IBM Security AppScan Source integrates application security testing into your software development lifecycle. It offers enhanced mobile application scanning capabilities and supports testing for mobile web, native and hybrid applications, which includes support for JavaScript, HTML5, Cordova, Java and Objective-C. IBM Security AppScan Source also provides integration with IBM Worklight® Studio and the ability to scan Worklight applications.

IBM Security AppScan Source can enable:

  • Stronger and more cost-effective software security through source code analysis.
  • Improved intelligence through integration with existing tools and processes such as application development, build integration and security monitoring.
  • Security best practices through centralized management and enforcement of security policies.
  • Reporting, governance and compliance capabilities that facilitate communication of security status and issues.

Stronger and more cost-effective software security

  • Identifies security vulnerabilities and defects in source code during the early stages of the application lifecycle when they are inexpensive to remediate.
  • Builds automated security into development by integrating security source code analysis with automated scanning during the build process.
  • Scans, triages and manages security policies; prioritizes assignment of results to security teams for vulnerability remediation.
  • Delivers fast scans of more than one million lines of code per hour; scans even the most complex enterprise applications.
  • Extends security analysis to Android and Apple iOS mobile applications.

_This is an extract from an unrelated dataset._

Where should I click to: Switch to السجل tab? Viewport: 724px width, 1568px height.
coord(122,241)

Improved intelligence through integration

  • Integrates with defect tracking systems (DTS), software configuration management and build management tools.
  • Provides increased security intelligence through correlation of static analysis results with dynamic analysis results.
  • Accommodates a broad portfolio of large and complex applications across a wide range of languages.
  • Is built on open architecture to protect your existing investments.

Security best practices

  • Define and enforce consistent policies that can be used throughout the enterprise.
  • Enable enterprise-wide metrics and reporting with a centralized policy and assessment database.
  • Provide audit and compliance reports that make it easier to understand application-related threat exposures at the executive level.

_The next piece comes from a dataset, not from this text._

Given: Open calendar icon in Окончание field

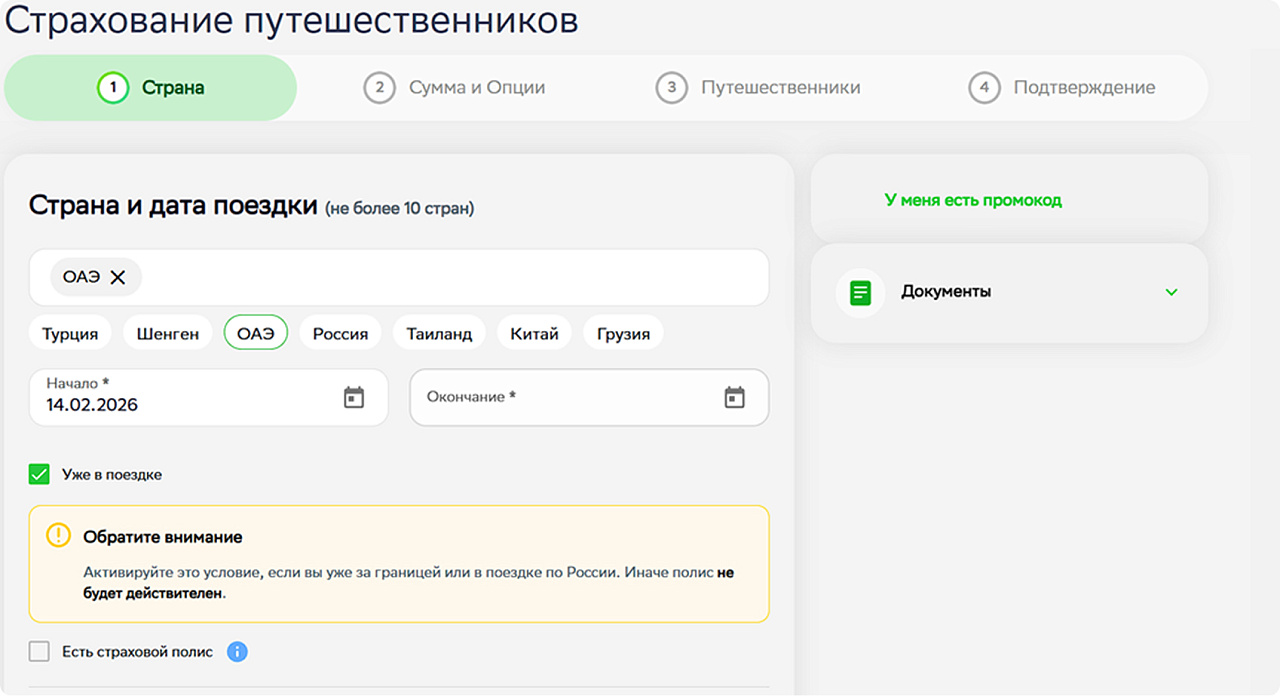Looking at the screenshot, I should [x=735, y=397].

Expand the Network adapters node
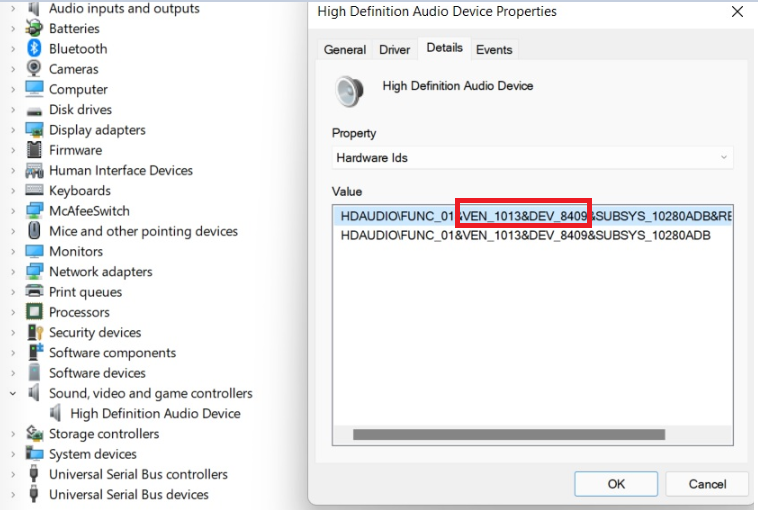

Reporting, governance and compliance capabilities

  • Provide visibility into security and compliance risks presented by the identified security issues.
  • Deliver more than 40 security compliance reports, including PCI Data Security Standard (PCI DSS), Payment Application Data Security Standard (PA-DSS), ISO 27001 and ISO 27002, HIPAA, Gramm–Leach–Bliley Act (GLBA) and Basel II.
  • Focus on mobile application security, including an Open Web Application Security Project (OWASP) Top 10 Mobile Risks report.
  • Support creation of customized reports to align with your organization’s security best practices.